Stored records:
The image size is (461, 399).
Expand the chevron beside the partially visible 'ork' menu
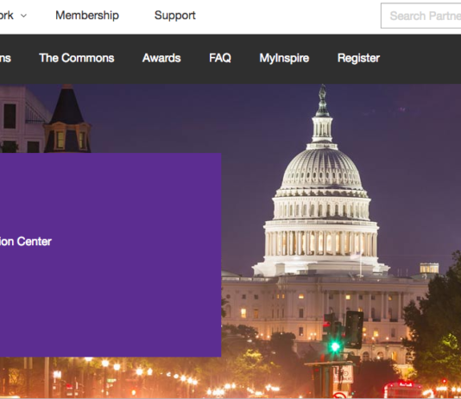(24, 16)
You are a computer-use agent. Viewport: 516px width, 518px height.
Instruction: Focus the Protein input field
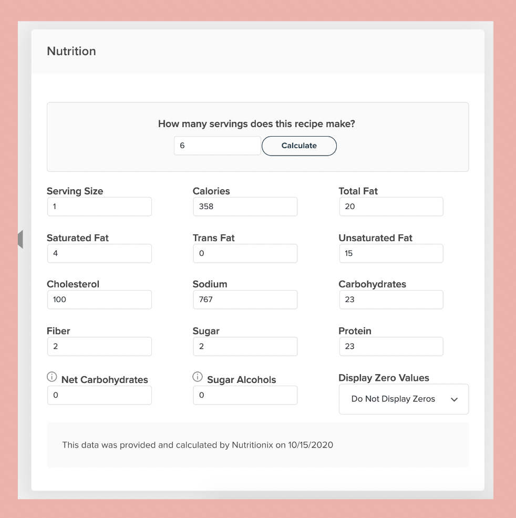390,346
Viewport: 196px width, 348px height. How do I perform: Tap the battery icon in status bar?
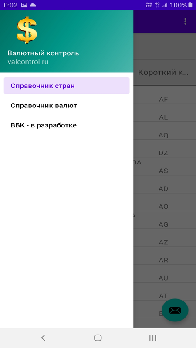pyautogui.click(x=190, y=5)
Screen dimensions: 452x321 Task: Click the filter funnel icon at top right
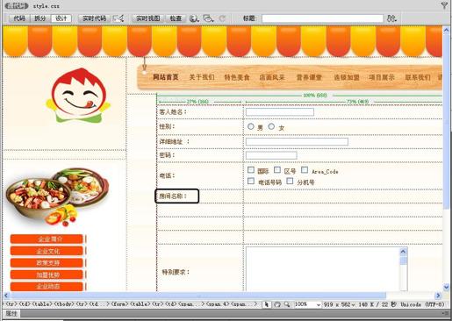click(444, 5)
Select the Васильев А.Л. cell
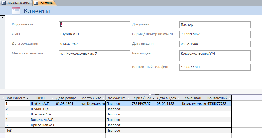This screenshot has height=138, width=262. (43, 120)
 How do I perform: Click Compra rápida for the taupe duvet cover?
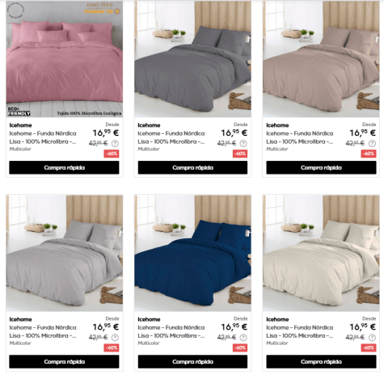321,167
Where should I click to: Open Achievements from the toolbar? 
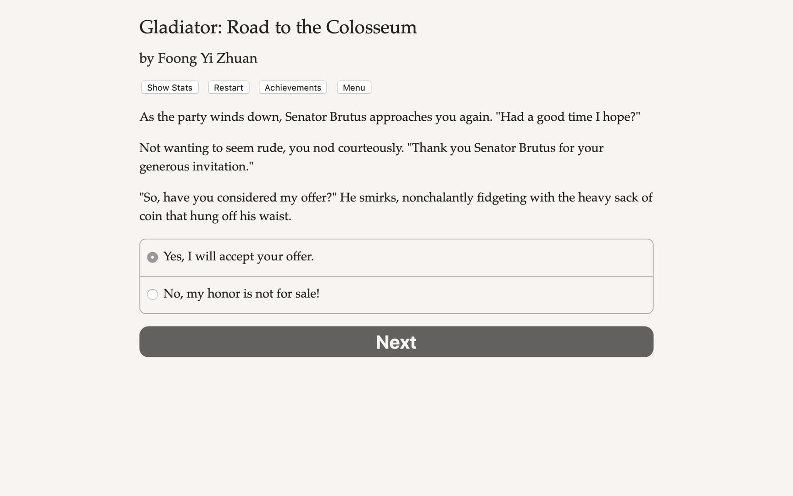pos(292,87)
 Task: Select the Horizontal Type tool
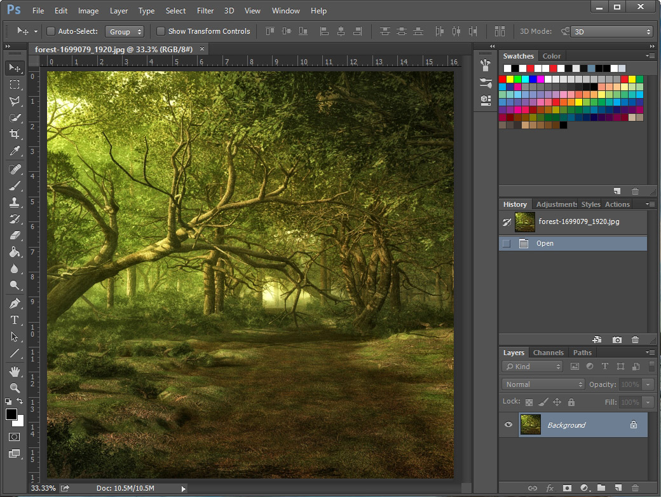click(x=15, y=320)
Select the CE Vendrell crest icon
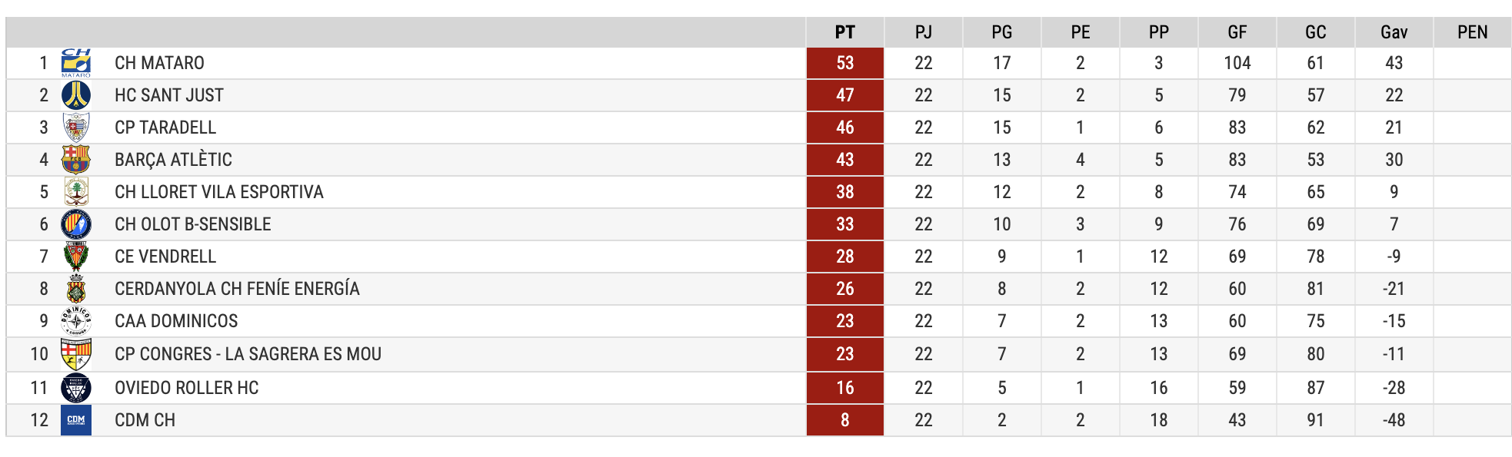Screen dimensions: 1512x457 [x=76, y=257]
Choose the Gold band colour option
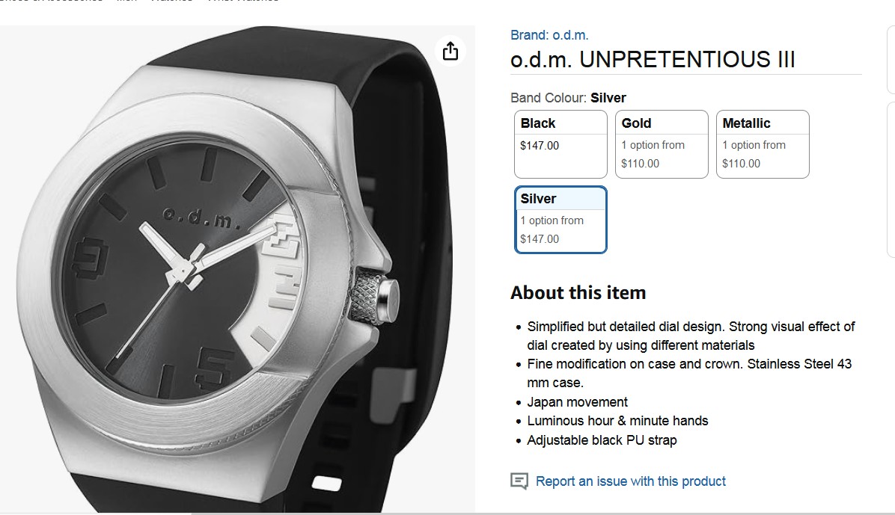 tap(662, 144)
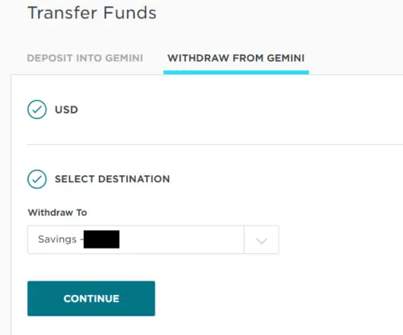The width and height of the screenshot is (403, 335).
Task: Click the Transfer Funds page heading
Action: pos(92,13)
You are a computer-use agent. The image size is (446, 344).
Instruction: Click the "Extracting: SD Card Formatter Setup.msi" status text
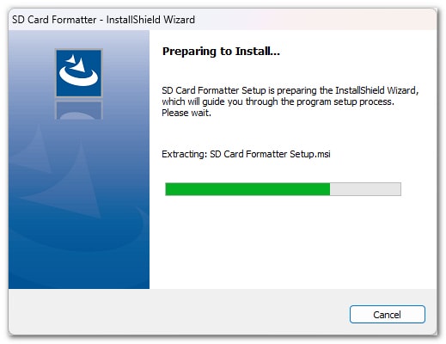coord(246,154)
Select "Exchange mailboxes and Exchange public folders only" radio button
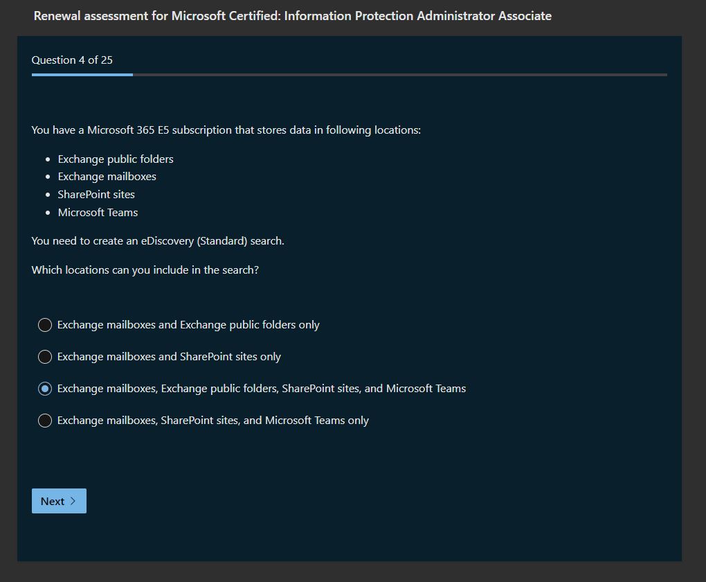706x582 pixels. (45, 325)
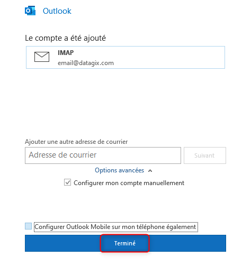Click the Outlook logo icon
The image size is (251, 266).
click(x=30, y=11)
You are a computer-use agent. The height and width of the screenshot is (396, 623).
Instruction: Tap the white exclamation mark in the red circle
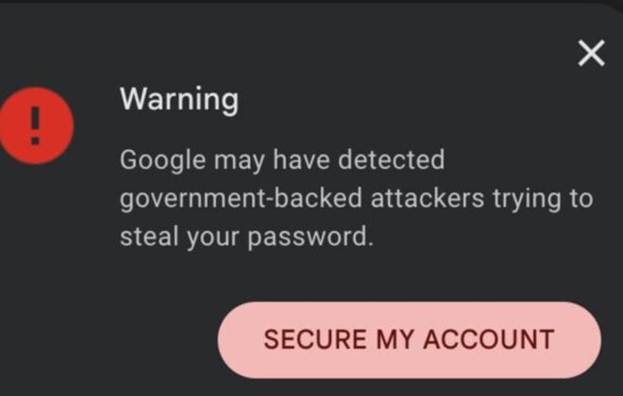(x=36, y=124)
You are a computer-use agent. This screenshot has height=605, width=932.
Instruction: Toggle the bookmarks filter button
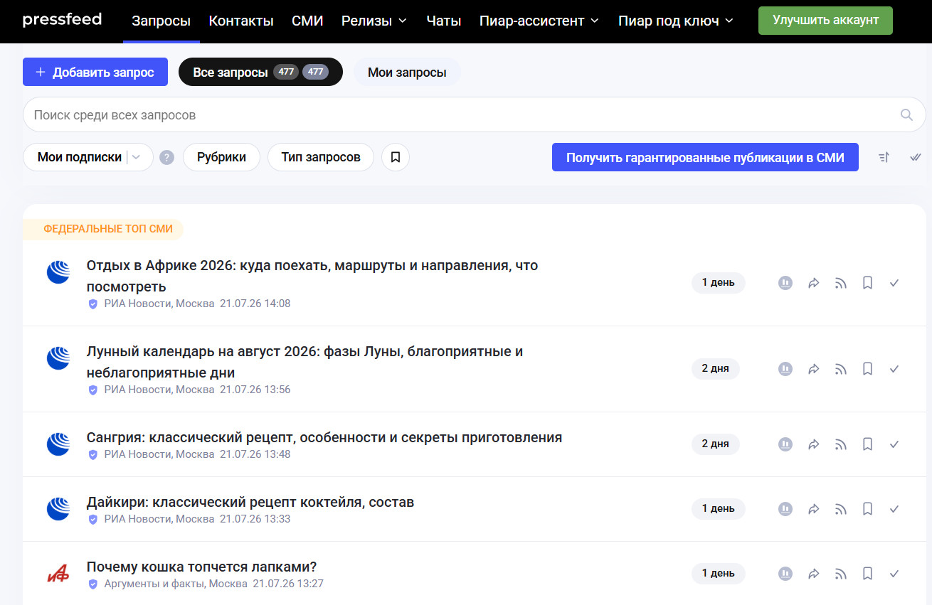point(396,157)
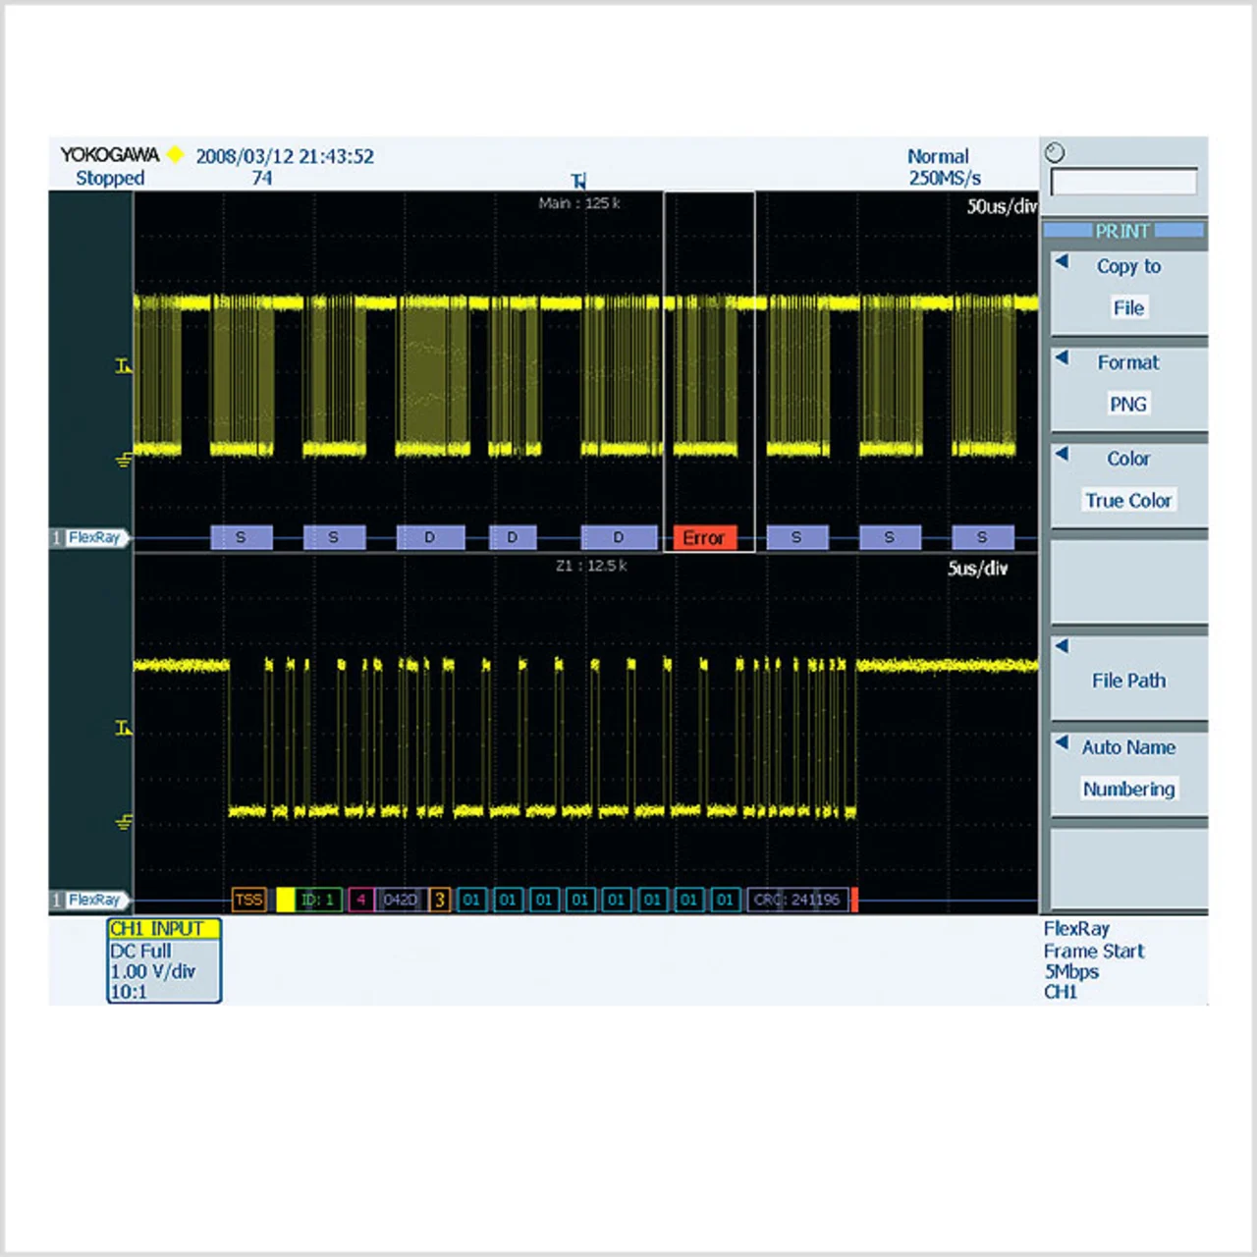Expand the Copy to File option
This screenshot has height=1257, width=1257.
(1128, 288)
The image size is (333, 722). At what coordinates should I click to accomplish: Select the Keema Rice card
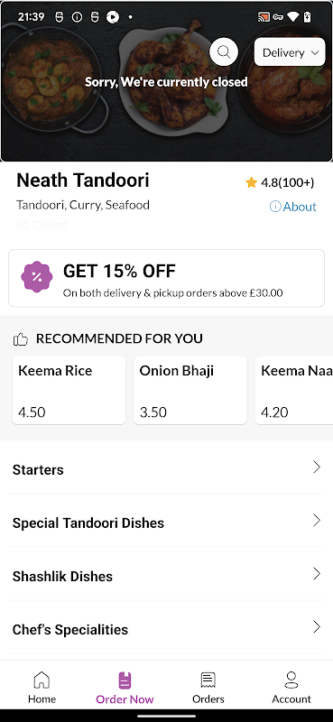pos(69,390)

PROMPT
Write the lines from the line containing "You are a computer-use agent. The height" through the last line of the data out again exactly, and only those lines; pictures stay out.

PROBLEM SOLUTION
You are a computer-use agent. The height and width of the screenshot is (396, 623).
Instruction: Tap the white exclamation mark in the red circle
(x=36, y=124)
You are a computer-use agent. This screenshot has height=605, width=932.
Instruction: Toggle the bookmarks filter button
point(396,157)
Expand the Copy to File option
This screenshot has height=1257, width=1257.
(1128, 288)
The image size is (333, 722). At what coordinates should I click to accomplish: Select the Keema Rice card
pos(69,390)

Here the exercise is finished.